Velório de Maradona termina com confrontos e família inicia cortejo fúnebre

Vários adeptos invadiram a Casa Rosada, palácio do governo e onde estava o corpo de Maradona em câmara ardente, com o caixão a ter de ser retirado, ficando sobre proteção de militares

O velório do ex-futebolista argentino Diego Maradona terminou com confrontos entre a polícia e adeptos, com a família a decidir iniciar o cortejo fúnebre para o cemitério.

Vários adeptos invadiram a Casa Rosada, palácio do governo e onde estava o corpo de Maradona em câmara ardente, com o caixão a ter de ser retirado, ficando sobre proteção de militares.

A polícia foi obrigada a utilizar balas de borracha, bombas de gás lacrimogéneo e jatos de água para afastar a multidão, com a família de Maradona a decidir terminar o velório e começar o cortejo para o cemitério.

Os adeptos forçaram uma das portas de entrada, derrubando o pessoal de segurança, além de saltarem as grades que protegem a sede do governo. Apesar da intervenção das autoridades, cerca de 200 pessoas entraram no local.

Estes incidentes aconteceram depois de a família de Maradona ter decidido alargar o horário do velório por mais três horas, para permitir que mais pessoas pudessem prestar a última homenagem a 'El Pibe' e terminar com a confusão em redor da Casa Rosada.

Os adeptos que iriam ficar fora da homenagem acabaram por reagir com violência, atirando pedras e garrafas contra as autoridades, que responderam com balas de borracha e gás lacrimogéneo.

Dentro da Casa Rosada, o Presidente da Argentina, Alberto Fernández, avaliava como poderia continuar a homenagem a Maradona, mas a família decidiu terminar o velório e iniciar o cortejo fúnebre até ao cemitério Jardín Bella Vista, a 40 quilómetros de Buenos Aires.

Maradona, considerado um dos melhores futebolistas da história, morreu na quarta-feira, aos 60 anos, anunciou o advogado e amigo Matías Morla.

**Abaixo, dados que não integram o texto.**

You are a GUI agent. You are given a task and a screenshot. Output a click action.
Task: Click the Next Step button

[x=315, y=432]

Segundo a imprensa argentina, Maradona, que treinava os argentinos do Gimnasia de La Plata, sofreu uma paragem cardíaca na sua vivenda em Tigre, na província de Buenos Aires.

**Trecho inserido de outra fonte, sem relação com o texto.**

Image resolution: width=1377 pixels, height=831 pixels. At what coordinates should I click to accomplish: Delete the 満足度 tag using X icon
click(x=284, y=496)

A sua carreira de futebolista, de 1976 a 1997, ficou marcada pela conquista, pela Argentina, do Mundial de 1986, no México, e os dois títulos italianos e a Taça UEFA vencidos ao serviço dos italianos do Nápoles.

O Presidente argentino, Alberto Fernández, decretou três dias de luto nacional pela morte de Maradona, cujas cerimónias fúnebres vão decorrer até sábado, na Casa Rosada, a sede do governo do país.